TO DO – In the records below, find the line with "Click the Apple logo icon" and repeat it and every line after it, exactly, without any pictures.

§

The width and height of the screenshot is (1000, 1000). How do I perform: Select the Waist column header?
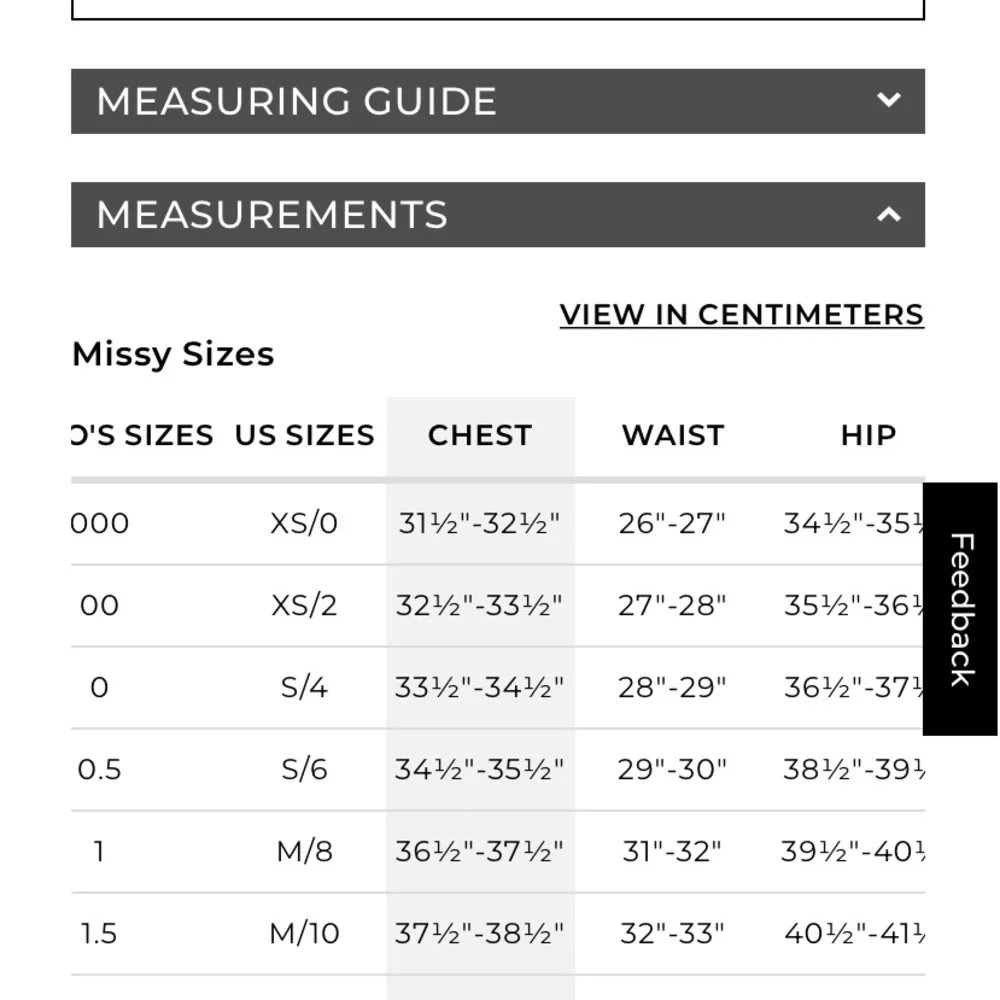672,435
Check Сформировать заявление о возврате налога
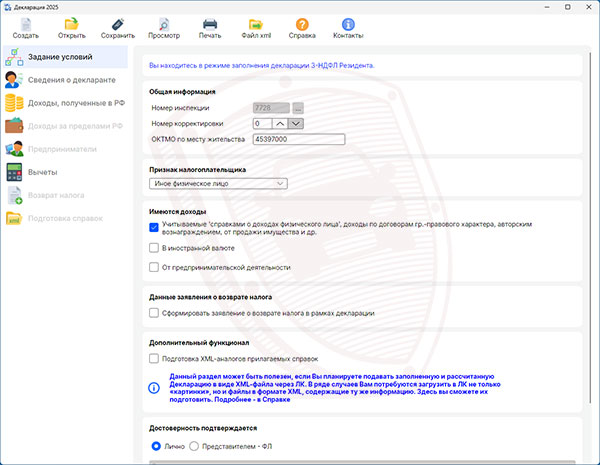Viewport: 600px width, 465px height. tap(154, 313)
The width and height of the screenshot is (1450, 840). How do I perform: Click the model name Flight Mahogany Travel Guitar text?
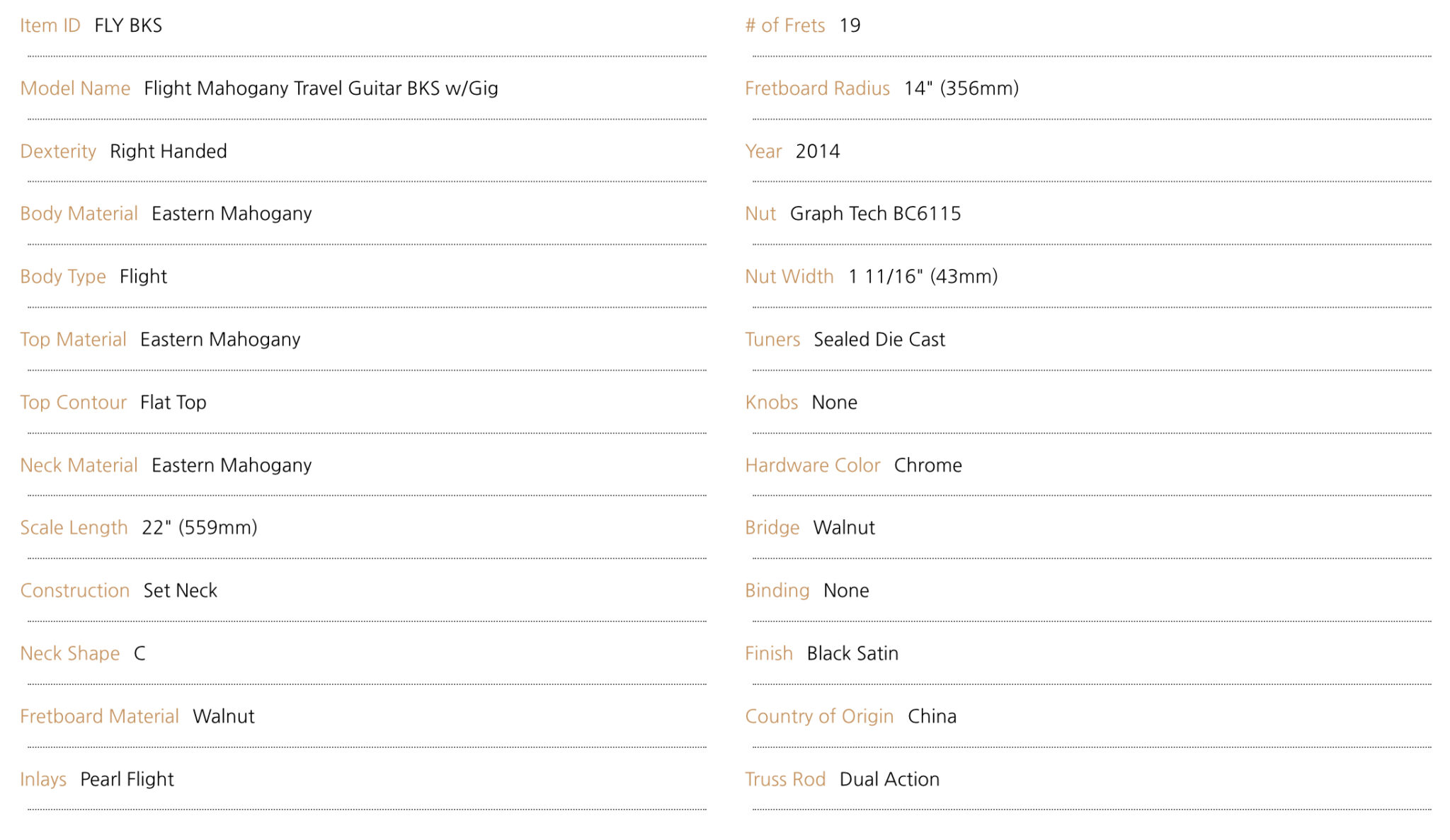(x=321, y=88)
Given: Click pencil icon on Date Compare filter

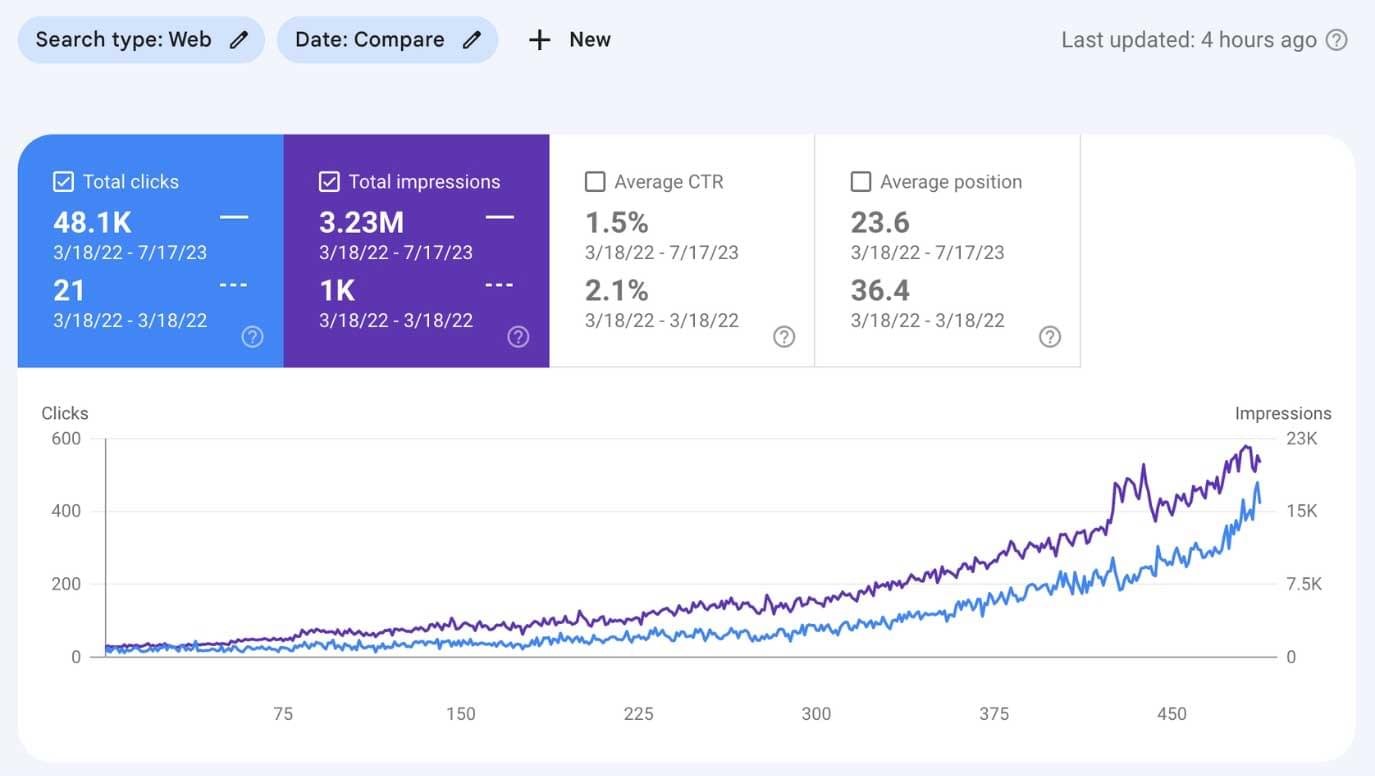Looking at the screenshot, I should (472, 40).
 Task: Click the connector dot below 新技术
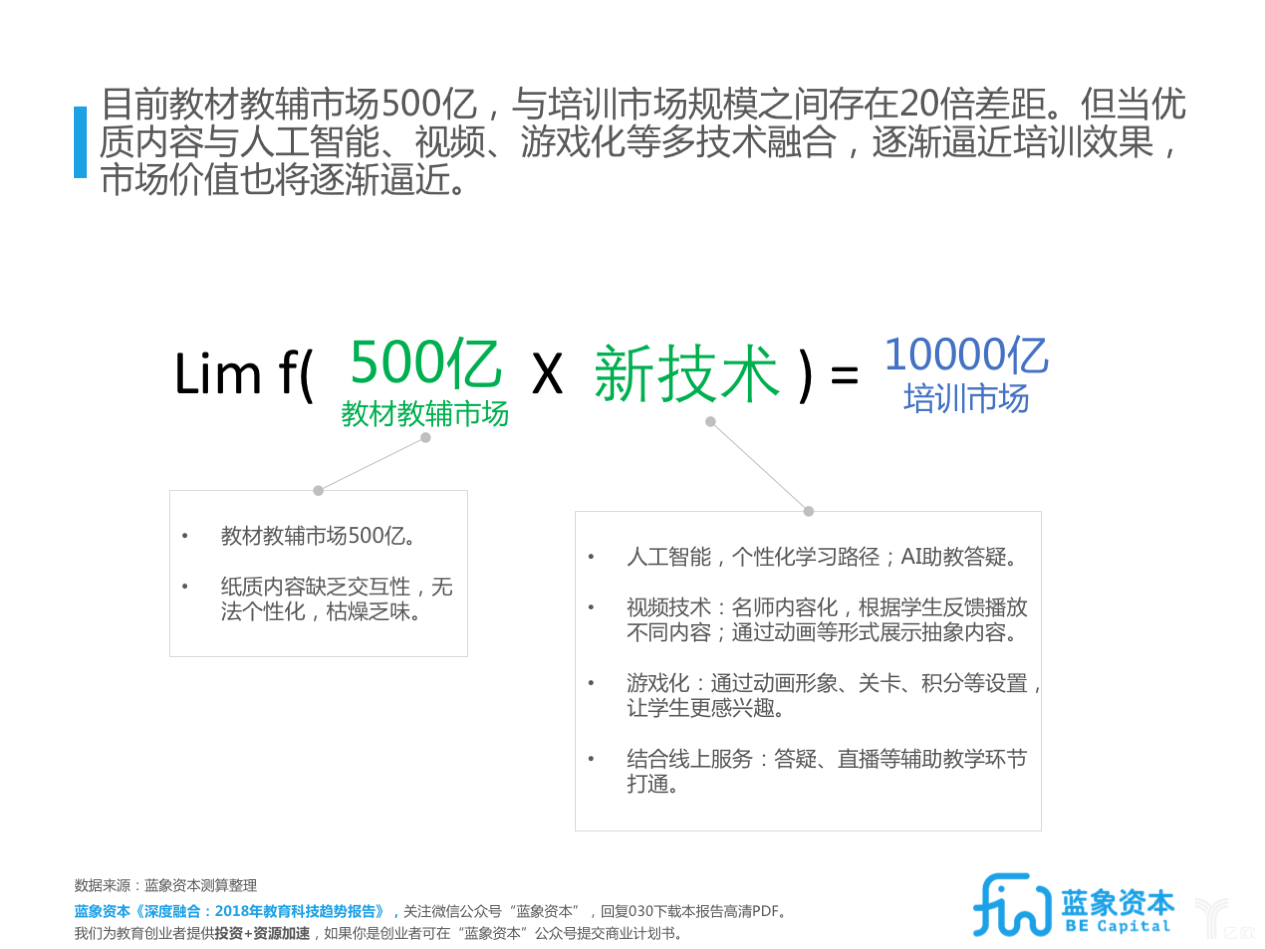pos(710,421)
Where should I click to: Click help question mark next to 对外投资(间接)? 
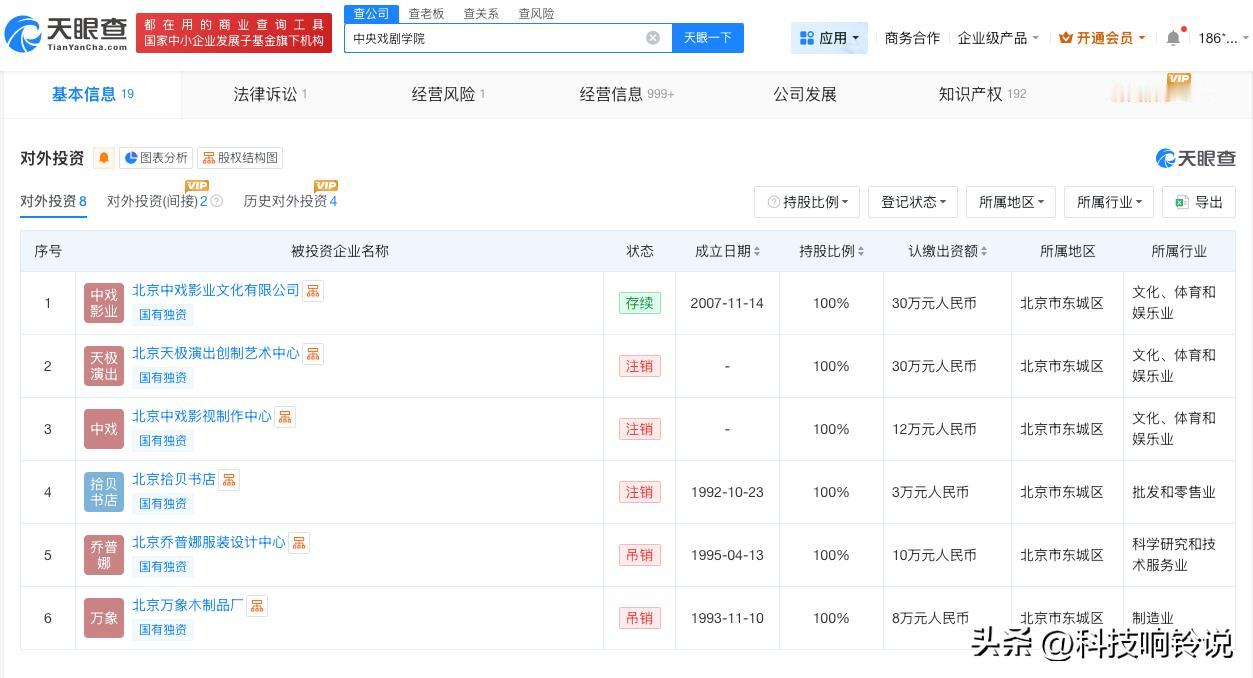click(217, 202)
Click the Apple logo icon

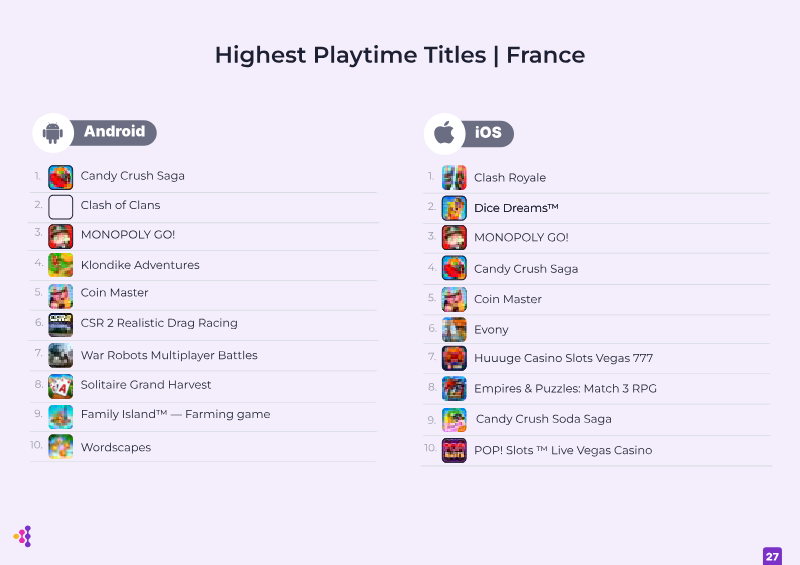[444, 133]
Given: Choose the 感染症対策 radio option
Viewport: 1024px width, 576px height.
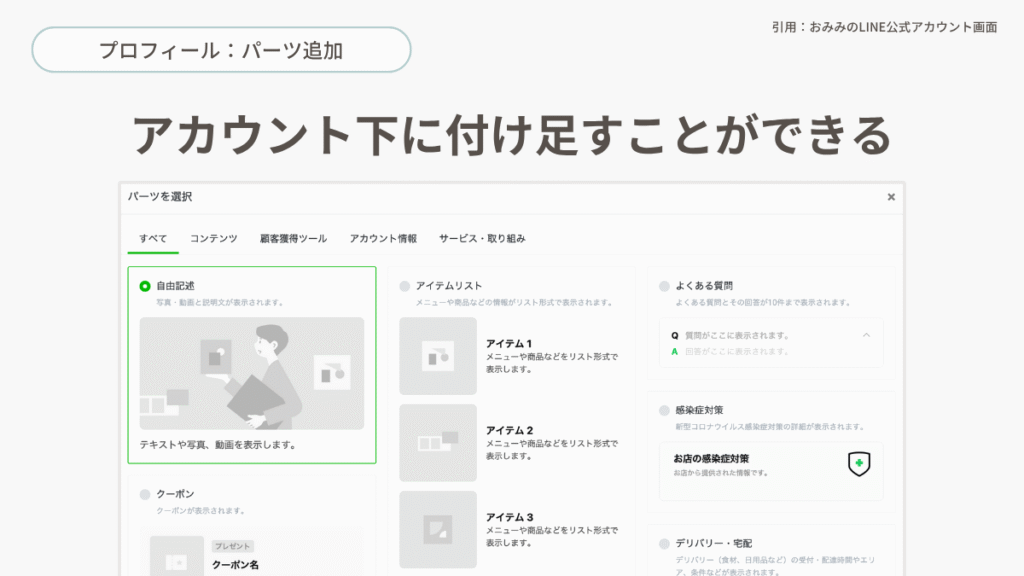Looking at the screenshot, I should tap(664, 410).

§

YOUR SOLUTION –
Click the Apple logo icon

[444, 133]
Given: Choose the 感染症対策 radio option
Viewport: 1024px width, 576px height.
Looking at the screenshot, I should tap(664, 410).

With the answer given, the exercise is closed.